◆ Fragmento del texto ◆
Y Tecoaque, la soberbia y efectista presentación de los vestigios aztecas encontrados en esa población, donde los hallazgos arqueológicos vienen a corroborar los luctuosos acontecimientos narrados por Cortés en su Tercera Carta-relación –perennemente negados por indigenistas e historiadores de la misma línea–, incluido el dramático grafito de Juan Yuste («Aquí estuvo preso el sin ventura de Juan Yuste») mientras esperaba para ser sacrificado y devorado por los Caballeros Águila y Jaguar. Dice Cortés: «Mandé [a Gonzalo de Sandoval] que destruyese y asolase un pueblo grande, sujeto a esta ciudad de Tesuico (…) porque los naturales me habían matado cinco de caballo y cuarenta y cinco peones que venían de la Villa de la Vera Cruz a la ciudad de Temixtitán [Tenochtitlán], (…) al tiempo que esta vez entramos en Tesuico hallamos en los adoratorios o mezquitas de la ciudad los cueros de los cinco caballos con sus pies y manos y herraduras cosidos y en señal de victoria, ellos y cosas de los españoles ofrecidos a sus ídolos, y hallamos la sangre de nuestros compañeros y hermanos derramada y sacrificada por todas aquellas torres y mezquitas, fue cosa de tanta lástima…». La ferocidad de los aztecas contestada con los implacables escarmientos de los hispanos y sus aliados tlaxcaltecas, la parte cruda de toda conquista y objeto único de atención ( junto con la codicia) de los mexicanos ya independientes al recordar a Cortés durante casi dos siglos y que indujo a proscribir su memoria como parte integrante de la personalidad mexicana, hasta el extremo de que el historiador norteamericano del siglo XIX William Prescott no pudo incluir en su obra ( The History of the Conquest of Mexico) la ubicación de los restos de Cortés porque Lucas Alamán, su depositario, temeroso de actos de vandalismo, no quería indicarla y aun hoy en día se hallan de tapadillo en la capilla del Hospital de Jesús, primero de América y fundado por el mismo Cortés en las inmediaciones del Zócalo. Y lo que más asombraba a Prescott –que no era precisamente un hispanófilo– era el rencor hacia los españoles entre su misma progenie: «Uno pensaría que los mexicanos [criollos] se consideran descendientes de los indios y no de los españoles». Como se ve, nuestros tiernos charnegos separatistas no están descubriendo nada nuevo aunque crean lo contrario.

Dentro de seis años se celebrarán los dos siglos de independencia de México; en ellos mucho cambió el país y mucho guarda del pasado: expolio de la mitad de su territorio por Estados Unidos («No se pueden modificar fronteras a punta de pistola», nos alecciona Barack Obama, al parecer mal conocedor de la historia de su país), imperios, revoluciones, guerras civiles, reorientación laica, desarrollismo económico, reemplazo del paternalismo virreinal y eclesiástico por el capitalismo más descarnado y aceptación normal y amistosa de los españoles, aunque persistan las reticencias en la vida oficial o algunos prejuicios más por causas sociales que de origen nacional (los famosos venancios, los abarroteros hispanos). Y entre los más notables desencuentros, sorprende que en un gran país como es México no se haya superado la persecución del recuerdo de Cortés: dedicarle una simple estatua se convierte en conflicto nacional, de suerte que el Monumento al Mestizaje (Zócalo de Coyoacán, en 1982) terminó escondido en el Jardín Xicoténcatl por las protestas ciudadanas y –que sepamos– sólo existen dos bustos del conquistador: uno en su casa de Cuernavaca, donde Diego Rivera se explayó a gusto y de forma feroz en el mural de la veranda trasera, y otro en el ya citado Hospital de Jesús. Poca cosa para la trascendencia del extremeño, al que ha tocado el papel de chivo expiatorio de cuantos abusos cometieron –o se dice que cometieron– los pinches gachupines en la Tierra. Ojalá que actos culturales como el que reseñamos contribuyan a cicatrizar heridas para las cuales el tiempo no bastó. ¡Y que viva México!

◆ Instrucciones de la tarea ◆
Según el texto sobre el recuerdo de Cortés en México, ¿por qué William Prescott no pudo incluir en su obra la ubicación de los restos de Cortés?

◆ Datos extraídos ◆

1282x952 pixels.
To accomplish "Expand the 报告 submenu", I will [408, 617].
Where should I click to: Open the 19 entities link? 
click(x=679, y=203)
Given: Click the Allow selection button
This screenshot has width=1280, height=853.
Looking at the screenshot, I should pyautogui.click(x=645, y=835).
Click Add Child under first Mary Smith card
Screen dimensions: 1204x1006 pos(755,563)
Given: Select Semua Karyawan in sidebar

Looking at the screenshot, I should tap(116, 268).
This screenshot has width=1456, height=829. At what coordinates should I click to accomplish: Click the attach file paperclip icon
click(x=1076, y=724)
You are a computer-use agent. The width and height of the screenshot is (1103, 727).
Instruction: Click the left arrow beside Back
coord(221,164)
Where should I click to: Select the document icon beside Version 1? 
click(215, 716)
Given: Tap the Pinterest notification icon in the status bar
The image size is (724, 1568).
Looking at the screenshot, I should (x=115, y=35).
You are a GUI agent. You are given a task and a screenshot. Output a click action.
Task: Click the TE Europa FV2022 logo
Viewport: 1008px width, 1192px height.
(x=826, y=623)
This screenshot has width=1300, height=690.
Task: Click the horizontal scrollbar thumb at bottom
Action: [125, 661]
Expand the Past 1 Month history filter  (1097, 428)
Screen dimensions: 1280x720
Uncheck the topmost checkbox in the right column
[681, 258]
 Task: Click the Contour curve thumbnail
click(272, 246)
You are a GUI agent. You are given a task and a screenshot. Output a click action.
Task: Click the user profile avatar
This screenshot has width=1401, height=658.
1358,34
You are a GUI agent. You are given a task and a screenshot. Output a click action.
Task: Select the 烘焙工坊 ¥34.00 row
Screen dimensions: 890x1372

◆ Respuesta del ejercicio ◆
Porque Lucas Alamán, depositario de los restos, temía actos de vandalismo y no quería indicarla.